= PROMPT 1 =
Translate into Spanish this sentence from the article on Florida's monoclonal antibody rollout: "Both vaccinated and unvaccinated people who are infected can receive the treatments, officials said."
= PROMPT 2 =
In the article on Florida's monoclonal antibody rollout, what minimum age must patients with mild to moderate COVID-19 be to receive the treatment?
= PROMPT 3 =
Carry on the article on Florida's monoclonal antibody rollout, picking up after its final sentence.

= TEXT UNDER STUDY =
══════════════════════════════

Florida is rolling out a mobile unit to administer monoclonal antibody treatments to coronavirus patients, Gov. Ron DeSantis announced.
Officials are expanding the availability of the treatments, which have emergency use authorization from the Food and Drug Administration, as a record number of new coronavirus infections is straining Florida's health care system.
"There's clear benefits to this early treatment for keeping people out of the hospital and reducing mortality," DeSantis said during a Thursday news conference.
Monoclonal antibodies — which hold the coronavirus in check by mimicking the body's natural immune defenses — can be used to treat people with mild to moderate COVID-19 who are 12 years of age or older. But the treatment doesn't work for those who've already developed more severe symptoms or are hospitalized.
Both vaccinated and unvaccinated people who are infected can receive the treatments, officials said.
Former President Donald Trump received Regeneron's monoclonal antibody treatment when he contracted coronavirus last fall.
But some states have struggled to make the treatment widely available since it is administered by an intravenous infusion that can take up to an hour and requires medical staff that may already be overworked.

══════════════════════════════

= PROVIDED DATA =
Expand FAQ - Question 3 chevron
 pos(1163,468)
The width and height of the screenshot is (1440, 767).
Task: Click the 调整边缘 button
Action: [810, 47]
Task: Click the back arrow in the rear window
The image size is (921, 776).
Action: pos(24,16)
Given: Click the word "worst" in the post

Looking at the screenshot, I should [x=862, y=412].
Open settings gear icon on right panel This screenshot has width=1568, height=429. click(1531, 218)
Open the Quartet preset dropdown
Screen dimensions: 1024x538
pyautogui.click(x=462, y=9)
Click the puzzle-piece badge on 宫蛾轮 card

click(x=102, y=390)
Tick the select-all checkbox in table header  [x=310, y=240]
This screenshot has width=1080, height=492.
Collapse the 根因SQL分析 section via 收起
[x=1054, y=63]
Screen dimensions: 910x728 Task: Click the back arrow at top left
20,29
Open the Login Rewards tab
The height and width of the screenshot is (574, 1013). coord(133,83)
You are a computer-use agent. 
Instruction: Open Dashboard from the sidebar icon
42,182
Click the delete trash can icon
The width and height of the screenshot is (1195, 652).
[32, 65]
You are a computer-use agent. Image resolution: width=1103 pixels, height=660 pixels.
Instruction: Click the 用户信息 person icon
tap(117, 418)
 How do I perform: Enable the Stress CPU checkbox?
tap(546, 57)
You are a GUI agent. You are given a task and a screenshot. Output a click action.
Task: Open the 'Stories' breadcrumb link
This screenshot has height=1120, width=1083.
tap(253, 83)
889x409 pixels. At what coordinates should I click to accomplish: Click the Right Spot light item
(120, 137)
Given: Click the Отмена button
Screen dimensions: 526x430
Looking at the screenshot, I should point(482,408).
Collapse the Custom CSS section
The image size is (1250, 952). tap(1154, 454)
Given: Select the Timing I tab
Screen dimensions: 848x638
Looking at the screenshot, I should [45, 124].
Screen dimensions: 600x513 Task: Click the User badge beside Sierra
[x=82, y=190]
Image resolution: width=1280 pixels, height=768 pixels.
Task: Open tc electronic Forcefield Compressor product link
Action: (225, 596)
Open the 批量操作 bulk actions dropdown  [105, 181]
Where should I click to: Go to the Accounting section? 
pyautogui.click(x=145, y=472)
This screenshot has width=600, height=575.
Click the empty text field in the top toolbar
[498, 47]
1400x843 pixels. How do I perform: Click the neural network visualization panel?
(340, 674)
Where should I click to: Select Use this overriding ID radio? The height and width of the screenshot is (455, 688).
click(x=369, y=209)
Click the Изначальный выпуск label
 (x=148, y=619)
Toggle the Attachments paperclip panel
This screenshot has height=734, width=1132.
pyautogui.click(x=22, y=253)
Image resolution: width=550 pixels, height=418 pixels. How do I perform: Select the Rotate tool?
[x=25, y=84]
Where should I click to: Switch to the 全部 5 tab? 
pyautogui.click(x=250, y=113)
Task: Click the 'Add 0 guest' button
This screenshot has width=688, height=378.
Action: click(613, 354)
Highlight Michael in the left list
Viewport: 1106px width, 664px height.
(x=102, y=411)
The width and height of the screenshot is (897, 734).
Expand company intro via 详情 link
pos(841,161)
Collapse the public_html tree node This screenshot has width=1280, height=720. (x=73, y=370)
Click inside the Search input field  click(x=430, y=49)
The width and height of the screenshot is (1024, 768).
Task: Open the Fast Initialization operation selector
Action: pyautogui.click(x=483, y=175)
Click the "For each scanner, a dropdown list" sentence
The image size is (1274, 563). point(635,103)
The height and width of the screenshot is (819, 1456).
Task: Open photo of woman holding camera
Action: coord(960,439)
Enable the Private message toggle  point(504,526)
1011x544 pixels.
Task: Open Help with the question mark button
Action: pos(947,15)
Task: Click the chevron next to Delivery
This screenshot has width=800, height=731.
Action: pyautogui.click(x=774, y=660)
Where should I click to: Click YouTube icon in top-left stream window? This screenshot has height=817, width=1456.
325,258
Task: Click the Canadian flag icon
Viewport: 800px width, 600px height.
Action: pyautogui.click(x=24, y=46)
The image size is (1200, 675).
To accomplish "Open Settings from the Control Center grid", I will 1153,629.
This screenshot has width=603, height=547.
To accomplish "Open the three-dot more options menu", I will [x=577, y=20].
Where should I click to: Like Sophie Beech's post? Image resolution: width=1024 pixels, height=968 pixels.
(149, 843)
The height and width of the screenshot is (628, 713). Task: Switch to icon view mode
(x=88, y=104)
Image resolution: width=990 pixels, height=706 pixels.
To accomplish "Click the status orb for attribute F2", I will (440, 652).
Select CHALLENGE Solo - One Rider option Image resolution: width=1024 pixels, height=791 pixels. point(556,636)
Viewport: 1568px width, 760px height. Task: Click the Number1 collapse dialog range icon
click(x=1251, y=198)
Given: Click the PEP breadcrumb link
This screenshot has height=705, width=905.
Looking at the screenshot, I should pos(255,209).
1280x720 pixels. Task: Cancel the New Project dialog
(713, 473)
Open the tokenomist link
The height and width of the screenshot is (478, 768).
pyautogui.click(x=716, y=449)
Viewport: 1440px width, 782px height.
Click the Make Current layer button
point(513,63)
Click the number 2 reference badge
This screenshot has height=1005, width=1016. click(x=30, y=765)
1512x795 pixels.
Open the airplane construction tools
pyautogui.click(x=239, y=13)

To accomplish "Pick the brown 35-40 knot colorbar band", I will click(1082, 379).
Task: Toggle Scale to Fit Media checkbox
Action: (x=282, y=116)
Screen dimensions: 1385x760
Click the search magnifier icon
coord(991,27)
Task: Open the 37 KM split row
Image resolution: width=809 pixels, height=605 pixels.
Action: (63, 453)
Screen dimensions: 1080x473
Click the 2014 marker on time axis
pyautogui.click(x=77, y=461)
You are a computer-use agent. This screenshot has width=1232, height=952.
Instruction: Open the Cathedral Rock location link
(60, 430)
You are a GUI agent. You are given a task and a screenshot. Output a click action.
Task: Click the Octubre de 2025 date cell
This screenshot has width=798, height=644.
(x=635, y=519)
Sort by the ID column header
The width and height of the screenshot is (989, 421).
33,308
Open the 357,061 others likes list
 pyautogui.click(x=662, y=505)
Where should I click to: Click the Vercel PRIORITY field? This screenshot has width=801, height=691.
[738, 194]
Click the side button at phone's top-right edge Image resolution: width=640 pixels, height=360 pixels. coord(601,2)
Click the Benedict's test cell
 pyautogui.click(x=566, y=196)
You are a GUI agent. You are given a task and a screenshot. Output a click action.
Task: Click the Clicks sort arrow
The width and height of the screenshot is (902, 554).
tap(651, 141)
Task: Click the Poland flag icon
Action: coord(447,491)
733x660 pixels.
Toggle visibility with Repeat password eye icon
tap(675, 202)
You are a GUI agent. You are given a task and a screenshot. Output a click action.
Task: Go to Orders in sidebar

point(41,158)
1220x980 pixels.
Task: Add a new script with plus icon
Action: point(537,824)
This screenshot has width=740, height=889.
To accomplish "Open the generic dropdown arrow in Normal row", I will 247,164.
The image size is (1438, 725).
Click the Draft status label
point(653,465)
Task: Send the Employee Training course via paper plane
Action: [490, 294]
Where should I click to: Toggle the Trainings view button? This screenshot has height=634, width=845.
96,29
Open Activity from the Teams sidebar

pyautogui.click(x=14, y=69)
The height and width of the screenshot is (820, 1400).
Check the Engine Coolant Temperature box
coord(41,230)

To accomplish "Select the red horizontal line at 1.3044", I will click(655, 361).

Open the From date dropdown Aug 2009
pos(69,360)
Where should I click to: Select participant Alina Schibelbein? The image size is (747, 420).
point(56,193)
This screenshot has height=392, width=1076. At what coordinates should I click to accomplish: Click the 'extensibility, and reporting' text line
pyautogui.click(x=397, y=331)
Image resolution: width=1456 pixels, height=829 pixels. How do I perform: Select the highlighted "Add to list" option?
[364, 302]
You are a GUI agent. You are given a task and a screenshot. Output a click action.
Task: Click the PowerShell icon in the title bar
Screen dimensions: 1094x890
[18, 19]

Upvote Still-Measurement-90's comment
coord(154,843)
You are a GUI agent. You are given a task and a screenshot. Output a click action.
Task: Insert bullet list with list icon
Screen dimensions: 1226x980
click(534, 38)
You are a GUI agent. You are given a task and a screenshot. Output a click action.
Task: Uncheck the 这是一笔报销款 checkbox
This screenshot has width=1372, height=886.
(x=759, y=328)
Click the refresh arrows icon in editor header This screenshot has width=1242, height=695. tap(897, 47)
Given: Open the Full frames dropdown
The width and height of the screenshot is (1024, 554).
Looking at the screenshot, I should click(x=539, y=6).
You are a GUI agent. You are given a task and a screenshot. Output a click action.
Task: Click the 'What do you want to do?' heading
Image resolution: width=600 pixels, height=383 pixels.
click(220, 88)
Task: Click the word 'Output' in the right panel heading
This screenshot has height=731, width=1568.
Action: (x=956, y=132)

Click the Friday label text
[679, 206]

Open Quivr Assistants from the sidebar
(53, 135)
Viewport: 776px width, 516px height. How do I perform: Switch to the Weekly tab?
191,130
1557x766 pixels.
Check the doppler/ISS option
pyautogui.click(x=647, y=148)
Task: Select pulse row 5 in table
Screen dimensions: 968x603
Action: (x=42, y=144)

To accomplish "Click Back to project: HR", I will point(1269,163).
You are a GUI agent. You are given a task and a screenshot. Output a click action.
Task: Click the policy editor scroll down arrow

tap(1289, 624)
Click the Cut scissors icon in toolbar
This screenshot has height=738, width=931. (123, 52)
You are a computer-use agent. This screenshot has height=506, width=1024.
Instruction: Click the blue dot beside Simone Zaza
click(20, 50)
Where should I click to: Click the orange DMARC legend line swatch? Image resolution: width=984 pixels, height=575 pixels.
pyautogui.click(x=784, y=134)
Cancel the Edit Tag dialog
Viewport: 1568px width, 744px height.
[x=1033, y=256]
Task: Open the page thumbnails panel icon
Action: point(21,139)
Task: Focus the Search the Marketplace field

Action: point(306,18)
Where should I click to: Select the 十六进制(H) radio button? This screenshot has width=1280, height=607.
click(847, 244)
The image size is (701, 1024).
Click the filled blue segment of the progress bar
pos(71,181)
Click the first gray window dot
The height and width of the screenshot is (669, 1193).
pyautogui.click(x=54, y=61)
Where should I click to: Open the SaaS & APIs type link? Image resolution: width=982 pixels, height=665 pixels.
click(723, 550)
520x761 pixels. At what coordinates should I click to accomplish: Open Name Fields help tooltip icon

══════════════════════════════

= ANSWER AREA 1 =
Tanto las personas vacunadas como las no vacunadas que están infectadas pueden recibir los tratamientos, dijeron las autoridades.

= ANSWER AREA 2 =
They must be 12 years of age or older.

= ANSWER AREA 3 =
While announcing the new rollout, DeSantis noted that monoclonal antibody treatments may not be as well-known in the battle against COVID-19 because they received emergency authorization around the same time that the Pfizer and Moderna vaccines also did.
Florida is looking to offer monoclonal antibody treatments at other locations throughout the state, and it will send "strike teams" into long-term care facilities to offer the treatment to older residents and others where they live.
The state has become a hot spot for new COVID-19 cases in recent weeks as the highly contagious delta variant has caused transmission rates to explode.
Still, DeSantis has resisted forcing students, many of whom are under age 12 and ineligible for the vaccine, to wear masks during the upcoming school year. He has threatened to withhold funding from any school districts that don't let parents choose whether their children wear masks, though several counties have ignored the threat and kept their mask mandates or imposed new requirements.